Le journaliste Stanis Bujakera sera bientôt libre. Il a été condamné à six mois de prison, une peine qui couvre la durée de sa détention provisoire. Il écope également d’une amende. Reporters sans frontières (RSF) salue la liberté bientôt retrouvée de Stanis détenu depuis le 8 septembre 2023, mais rappelle qu’il n’aurait jamais dû être arrêté, poursuivi et condamné compte tenu d’un dossier à l’évidence monté de toutes pièces contre lui.
Enfin ! Il aura fallu attendre 192 jours, sept demandes de mise en liberté provisoire et une mobilisation internationale pour que Stanis Bujakera Tshiamala soit notifié d’une libération prochaine.
Le journaliste congolais arrêté et détenu depuis le 8 septembre 2023 a été condamné à six mois de prison ce 18 mars 2024 après plus de six mois passés derrière les barreaux, et à un million de francs congolais d’amende. Il était accusé entre autres, d’avoir “fabriqué et diffusé” un “faux document” des services de renseignement incriminant un autre service de sécurité dans l’assassinat d’un opposant politique.
À l’issue d’une enquête menée en République démocratique du Congo (RDC) en octobre 2023, RSF avait démontré la vacuité totale des accusations portées contre ce journaliste, ce dernier n’étant ni l’auteur, ni même le premier à avoir obtenu la note pour laquelle il était poursuivi.

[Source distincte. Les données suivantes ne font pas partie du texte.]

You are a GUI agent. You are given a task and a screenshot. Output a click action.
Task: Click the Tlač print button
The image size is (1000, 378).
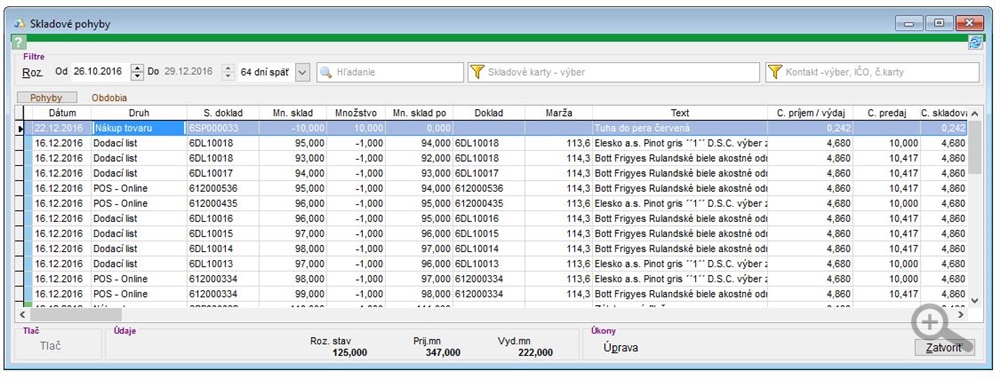(x=51, y=346)
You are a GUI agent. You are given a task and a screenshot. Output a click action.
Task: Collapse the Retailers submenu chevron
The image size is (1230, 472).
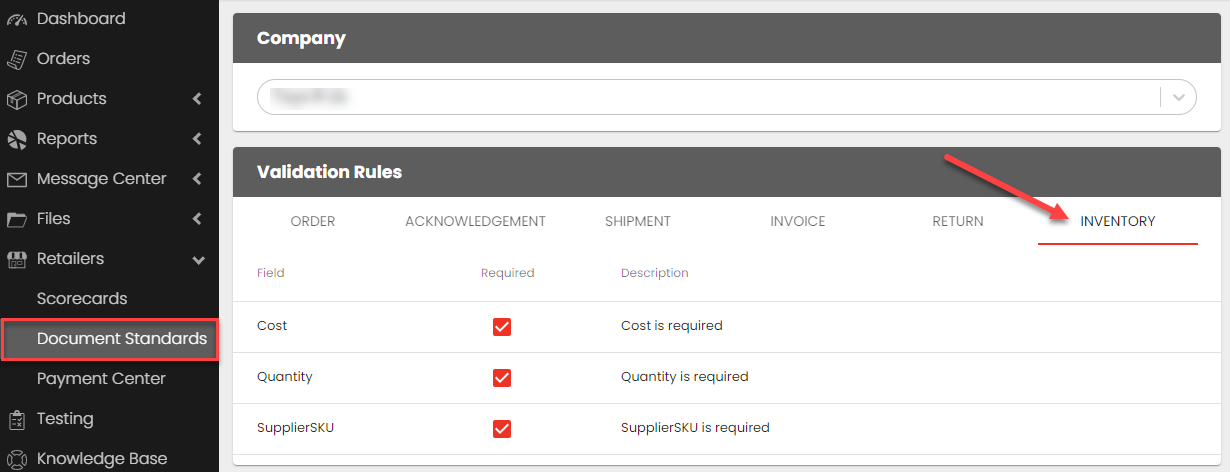point(198,259)
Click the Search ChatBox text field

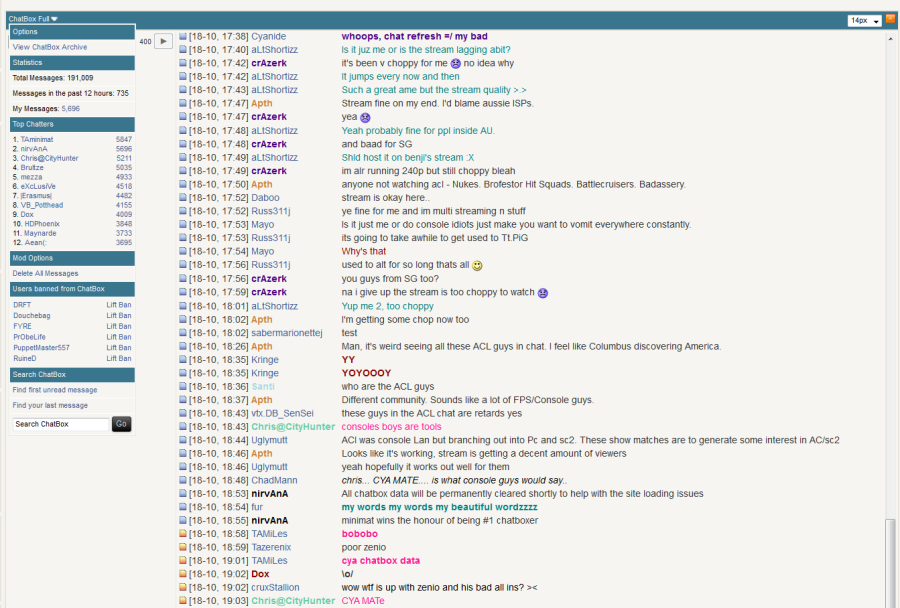(60, 424)
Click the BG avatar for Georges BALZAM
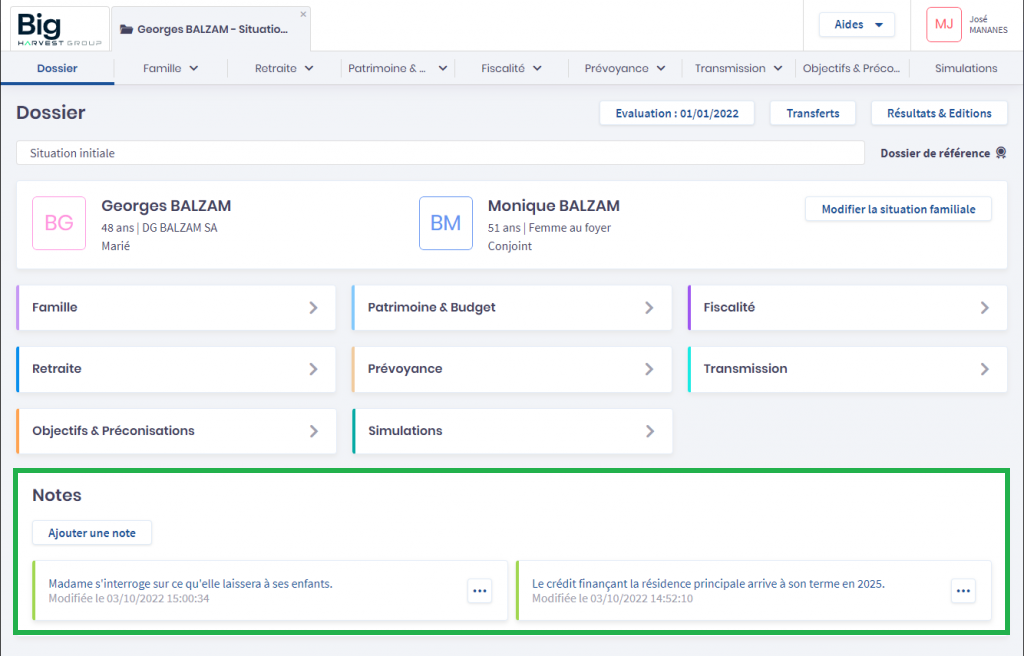This screenshot has height=656, width=1024. click(59, 223)
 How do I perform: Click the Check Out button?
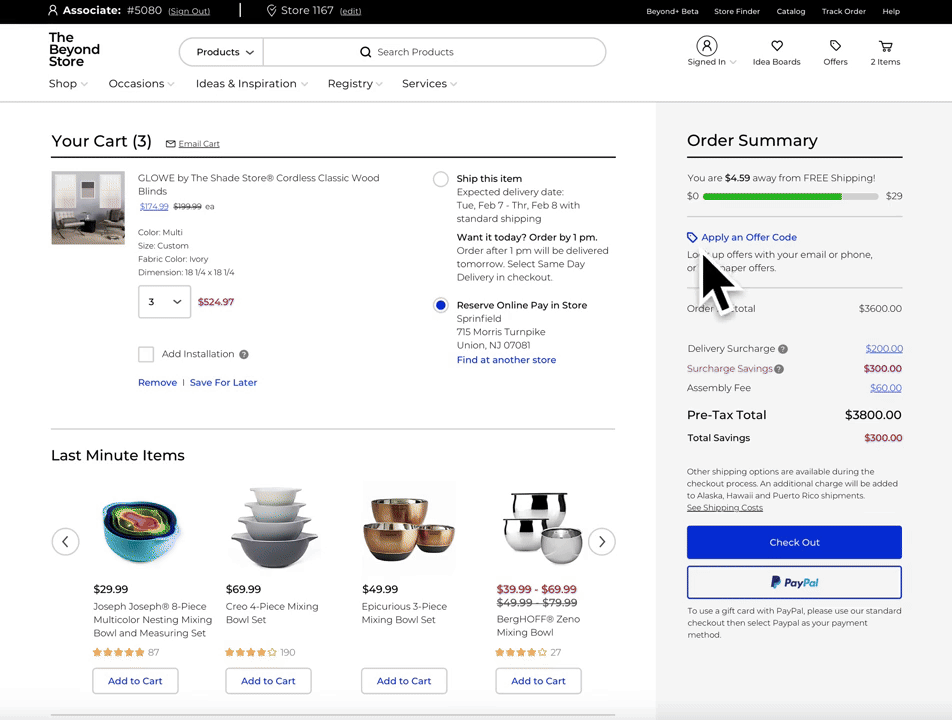click(x=794, y=542)
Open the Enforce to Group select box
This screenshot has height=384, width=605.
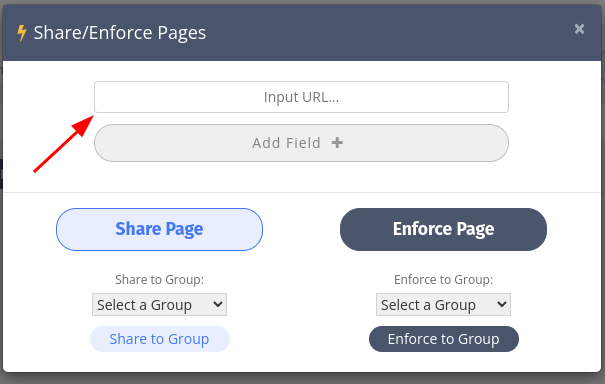[443, 304]
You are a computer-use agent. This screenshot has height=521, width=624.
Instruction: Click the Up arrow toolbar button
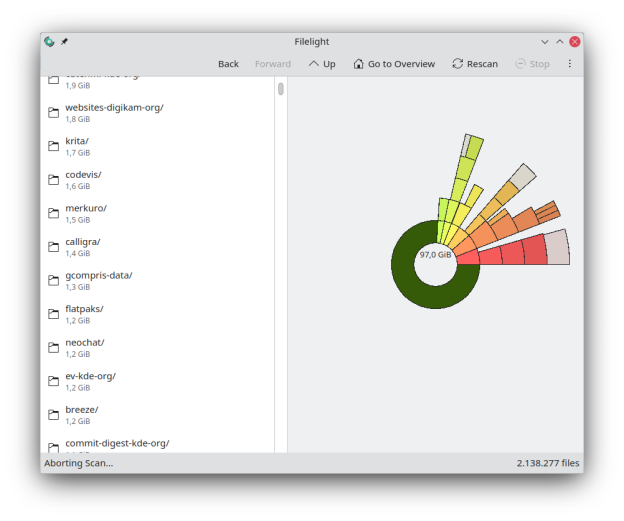(322, 64)
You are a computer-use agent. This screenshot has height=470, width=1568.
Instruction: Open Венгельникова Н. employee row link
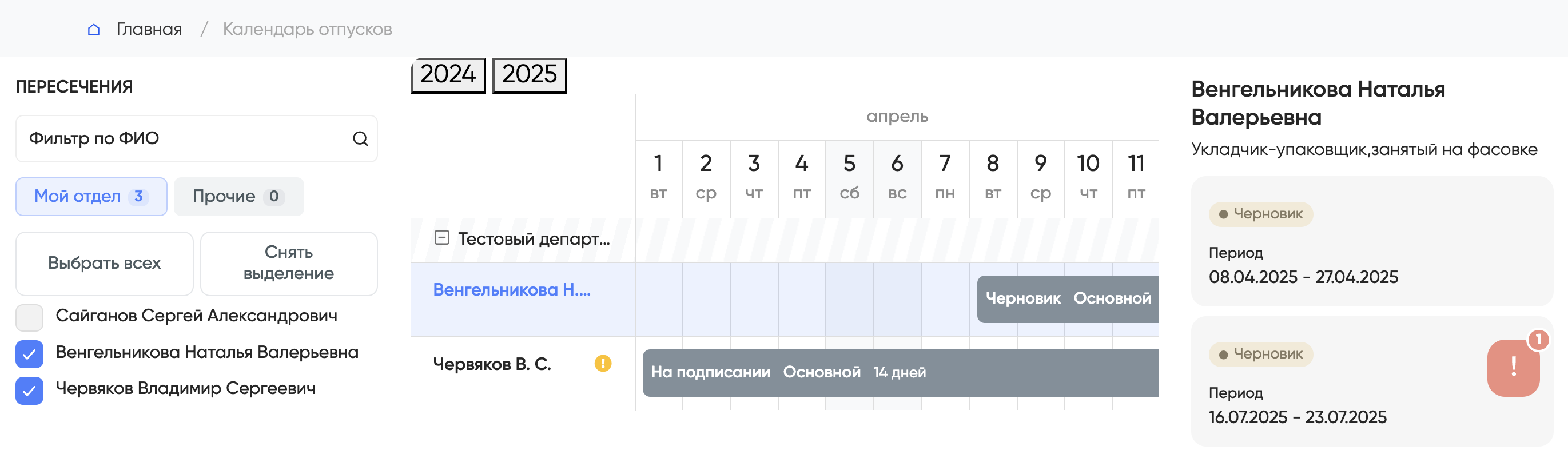(x=511, y=290)
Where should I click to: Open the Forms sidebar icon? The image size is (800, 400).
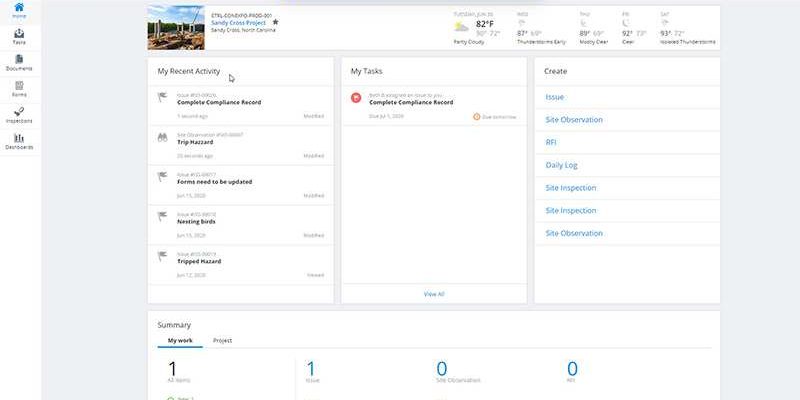pyautogui.click(x=20, y=88)
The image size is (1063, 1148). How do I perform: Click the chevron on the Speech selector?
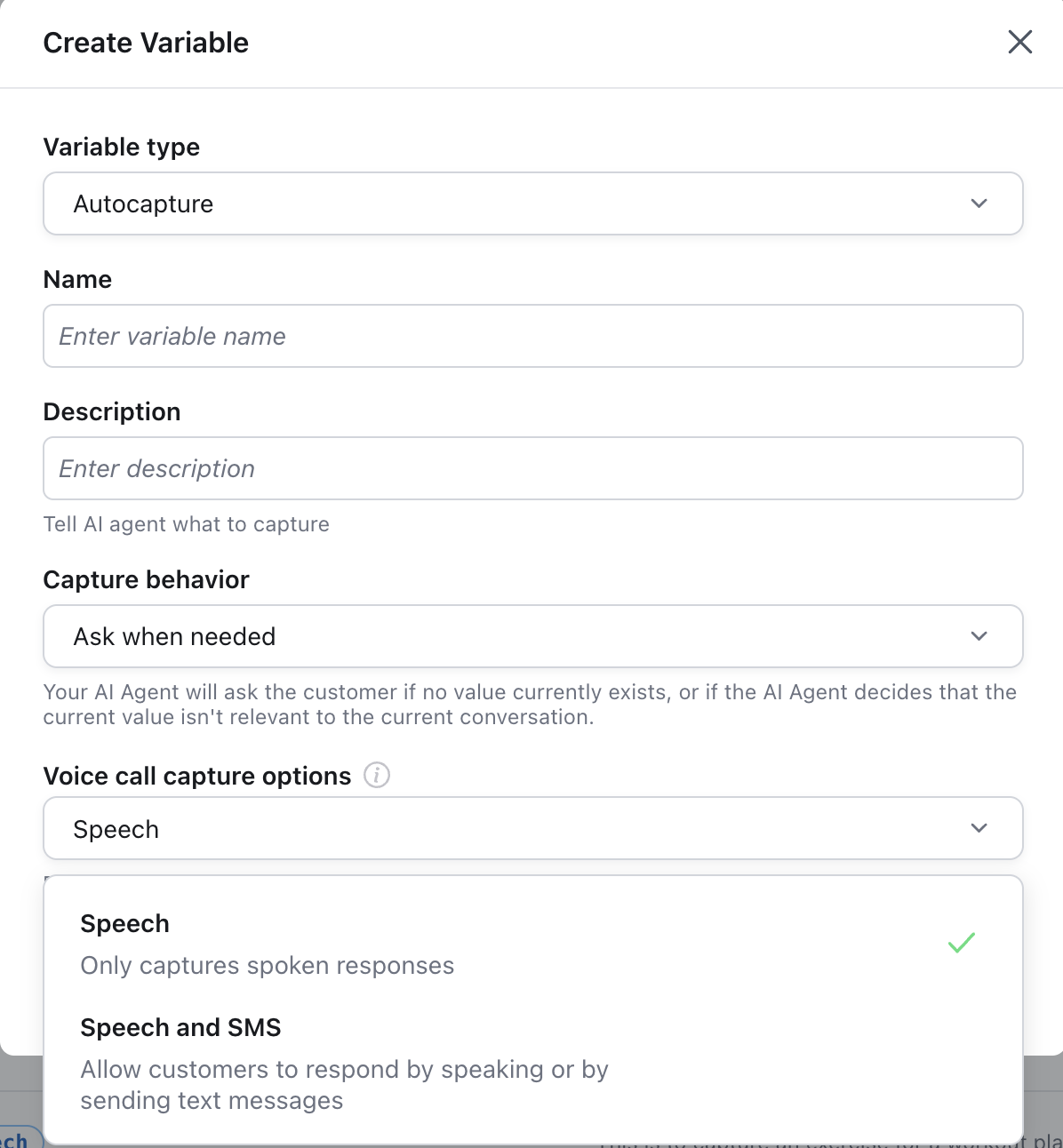pos(979,828)
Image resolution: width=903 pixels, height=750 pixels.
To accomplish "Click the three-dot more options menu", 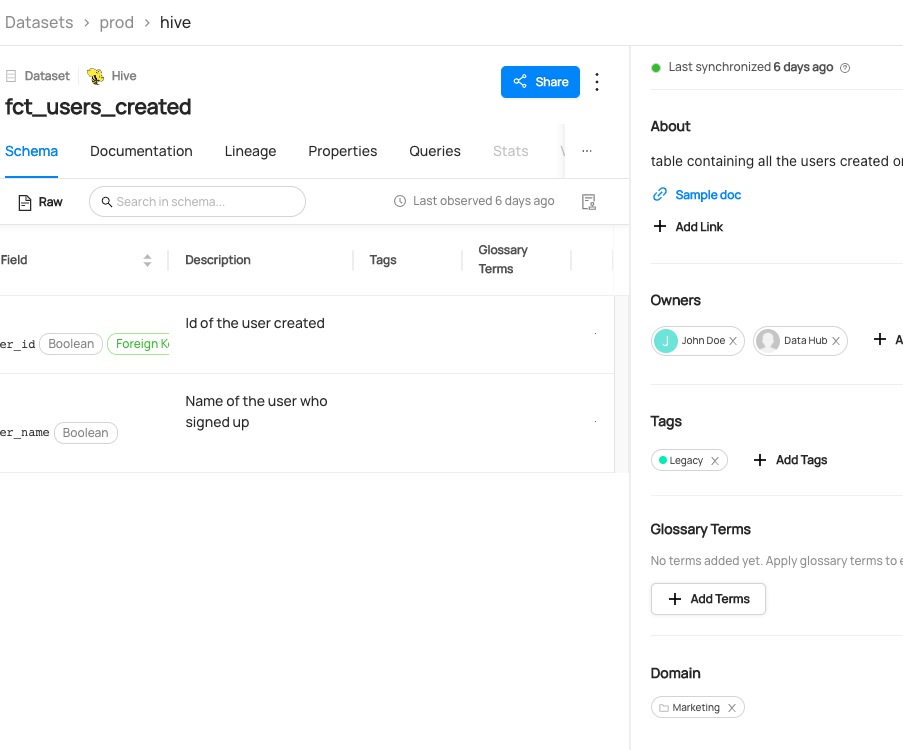I will point(597,82).
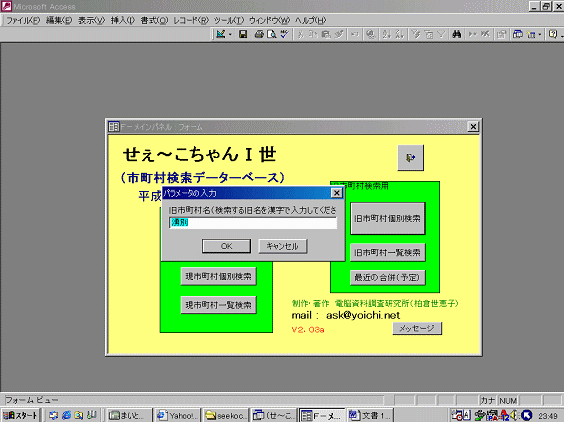
Task: Click the parameter text input field
Action: click(x=253, y=222)
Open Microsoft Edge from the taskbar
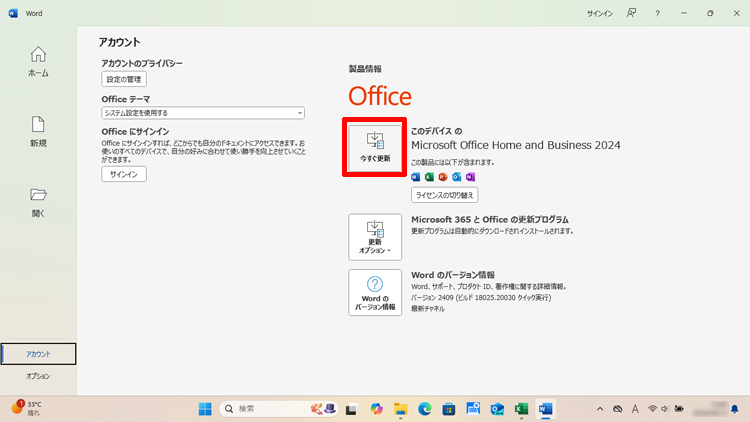This screenshot has height=422, width=750. pos(425,409)
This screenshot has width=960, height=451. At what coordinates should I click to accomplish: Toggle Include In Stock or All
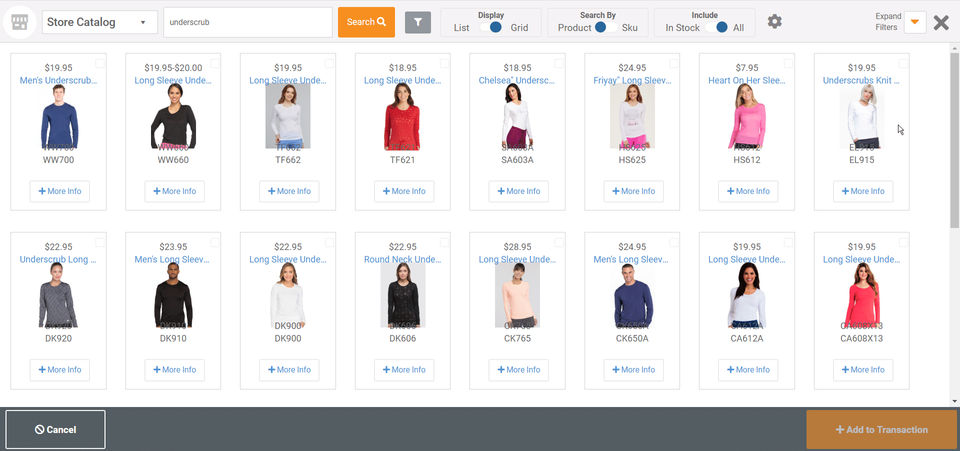tap(716, 27)
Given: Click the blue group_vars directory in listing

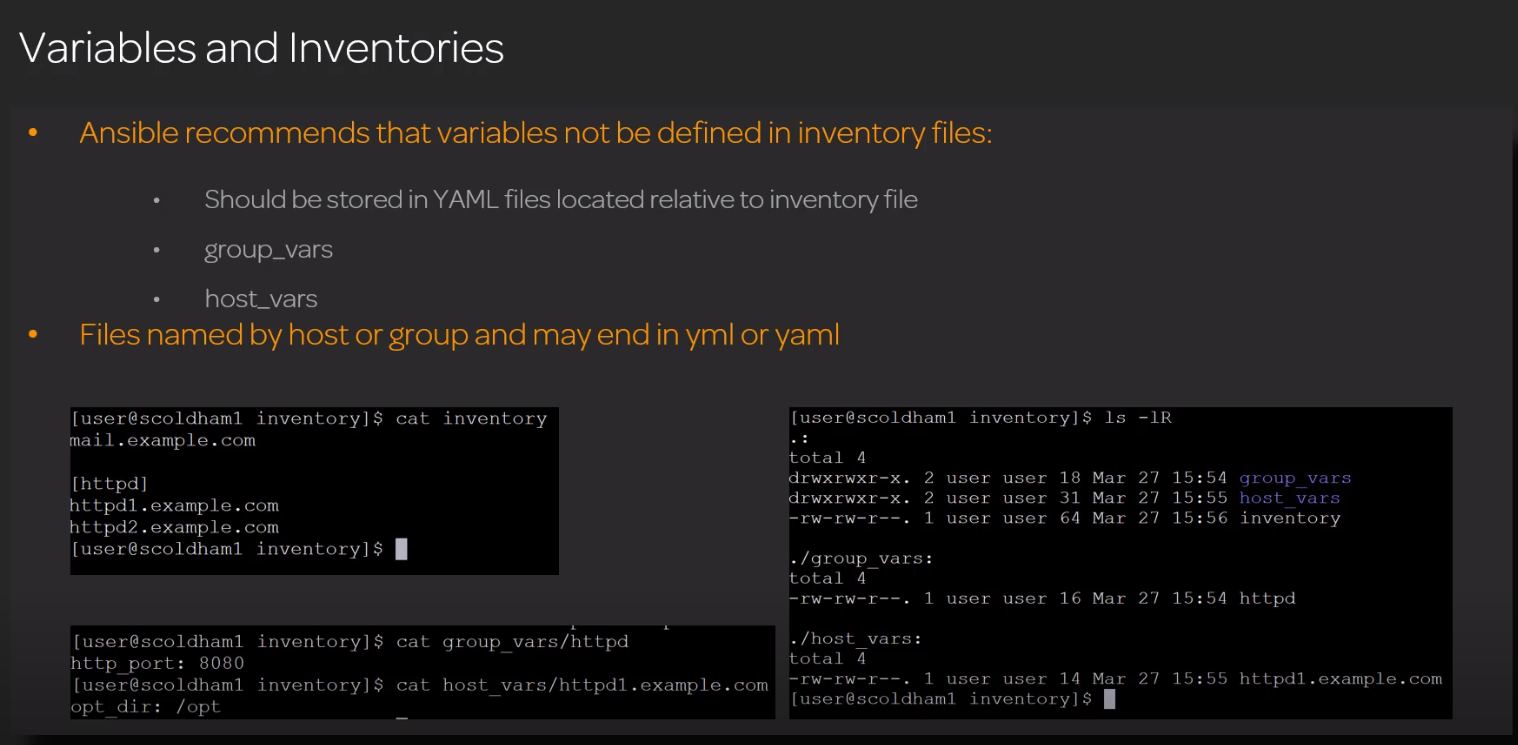Looking at the screenshot, I should tap(1295, 478).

Plusieurs sources sécuritaires ont par ailleurs confirmé à RSF que ce document venait bien des services de renseignement congolais comme l’avait affirmé Jeune Afrique, le média dont Stanis Bujakera est le correspondant en RDC.
“Cette décision vient après une cabale qui aura coûté plus de six mois de liberté à ce journaliste qui n’avait absolument rien à se reprocher. Stanis Bujakera n’aurait jamais dû être arrêté. Comme l’a démontré l’enquête que nous avons menée, la procédure visant le journaliste reposait sur des accusations fallacieuses. Nous sommes extrêmement soulagés pour Stanis, sa famille, ses amis et ses collègues, et nous remerçions tous ses soutiens pour la mobilisation. Nous dénonçons néanmoins cette condamnation. Stanis n’aurait jamais dû être arrêté, poursuivi puis condamné compte tenu d’un dossier à l’évidence monté de toutes pièces contre lui”, Anne Bocandé, directrice éditoriale de RSF.
Ces cinq derniers mois, le procès a permis d’étaler au grand jour les mensonges de l’accusation et les tentatives grossières de fabrication de preuves pour justifier son action contre le journaliste. Le ministère public s’était notamment appuyé sur une expertise bidon selon laquelle les métadonnées du document incriminé avait permis d’identifier le journaliste comme son premier diffuseur. Une conclusion techniquement impossible à tirer de l’aveu même des représentants des réseaux sur lesquels il a été diffusé et selon une nouvelle expertise réalisée dans un second temps. Le ministère public, qui accusait également le journaliste d’avoir falsifié un sceau des services de renseignement sur le document, était également apparu en grande difficulté quand le cachet qu’il prétendait “authentique” et qu’il avait produit lors du procès est apparu différent de celui fourni par l’agence nationale de renseignement congolais…
Face à cette procédure inéquitable, le président congolais Félix Tshisekedi avait même fini par reconnaître lors d’une conférence de presse le 22 février dernier que le journaliste était “victime” des “tergiversations” d’une “justice malade”.
La détention de Stanis Bujakera, directeur adjoint du site d’information congolais Actualités.cd, correspondant du magazine panafricain Jeune Afrique et de l’agence de presse britannique Reuters, a fait l’objet d’une grande campagne de RSF. L’organisation a consacré une série d’enquêtes en RDC, a coordonné une mobilisation avec les soutiens locaux et internationaux du journaliste, a réalisé une mission sur le terrain pour rencontrer les autorités et saisi les Nations Unies et la Media Freedom Coalition.
RSF considère que les chantiers du président Tshisekedi en matière de liberté de la presse sont nombreux, alors qu’il entame un deuxième mandat à la tête du pays. Dès octobre, à deux mois de l’élection présidentielle, l’organisation avait présenté dix engagements pour soutenir la liberté de la presse et promouvoir la sécurité des journalistes. RSF réitère son appel pour l’abandon de toutes les charges contre les journalistes arbitrairement détenus dans le pays. Il devra aussi prendre des mesures pour la pérennité du mécanisme national dédié à la sécurité des journalistes, réformer le cadre légal de l’exercice du journalisme et lutter contre l’impunité des auteurs d’assassinats de journalistes.